Consegne:
a - Elenca tutti i trattati retorici di Cicerone che il testo su Cicerone nomina.
b - Trascrivi dal testo su Cicerone il passo che va da "Scopriamo allora che" fino a "sua sterminata opera." compreso.

Scopriamo allora che la consapevolezza maturata dai filosofi greci sull’uomo è stata mediata nella cultura romana grazie ai circoli culturali come quello degli Scipioni (II secolo a. C.) e a figure come Cicerone (106 a. C.-43 a. C.), che porterà a Roma parte della saggezza greca attraverso la sua sterminata opera.

I trattati retorici (De oratore, Orator, Brutus) del maggior retore della latinità, le sue esemplari orazioni (le Verrinae, le Catilinariae, la Pro Milone, le Filippiche, …), i testi filosofici (De officiis, De finibus bonorum et malorum, Laelius de amicitia, Cato Maior de senectute, …), il dialogo a carattere politico De re publica rappresentano un contributo essenziale alla storia della civiltà occidentale. Nel Somnium Scipionis, in particolare, il pensiero platonico sull’anima immortale trova una sua espressione all’interno della cultura romana. Meriterà, infatti, la Via lattea (il premio eterno) colui che avrà ben operato nei confronti della patria romana. L’Arpinate, che colloca il luogo dei beati non in un mondo ctonio, bensì nella Via Lattea,  ha descritto la condizione delle anime in quell’opera immortale passata alla storia con il nome di Somnium Scipionis, in realtà non concepita come testo a sé stante, bensì appartenente alla monumentale opera politica De re publica. Cicerone si rende qui interprete di una visione minoritaria ed elitaria dell’aldilà, secondo la quale la vita terrena è solo una pallida ombra di quella che sarà quella ultraterrena.

Dati forniti:

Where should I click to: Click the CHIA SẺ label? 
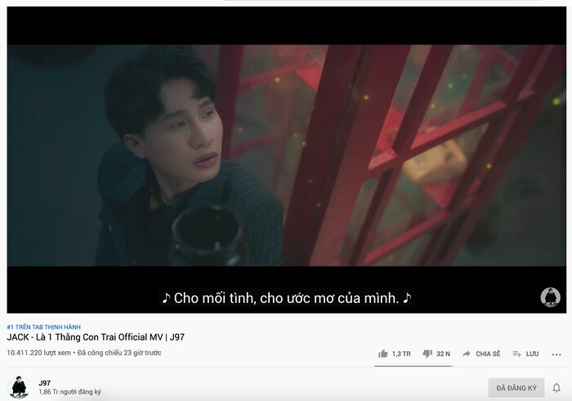[x=488, y=354]
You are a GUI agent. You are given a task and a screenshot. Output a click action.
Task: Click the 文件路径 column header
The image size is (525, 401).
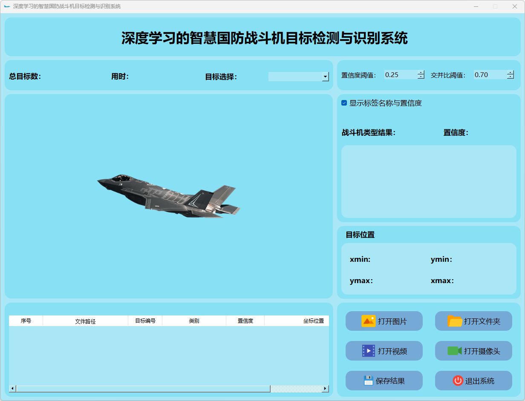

Risultati per consegna:
a - De oratore, Orator, Brutus

b -
Scopriamo allora che la consapevolezza maturata dai filosofi greci sull’uomo è stata mediata nella cultura romana grazie ai circoli culturali come quello degli Scipioni (II secolo a. C.) e a figure come Cicerone (106 a. C.-43 a. C.), che porterà a Roma parte della saggezza greca attraverso la sua sterminata opera.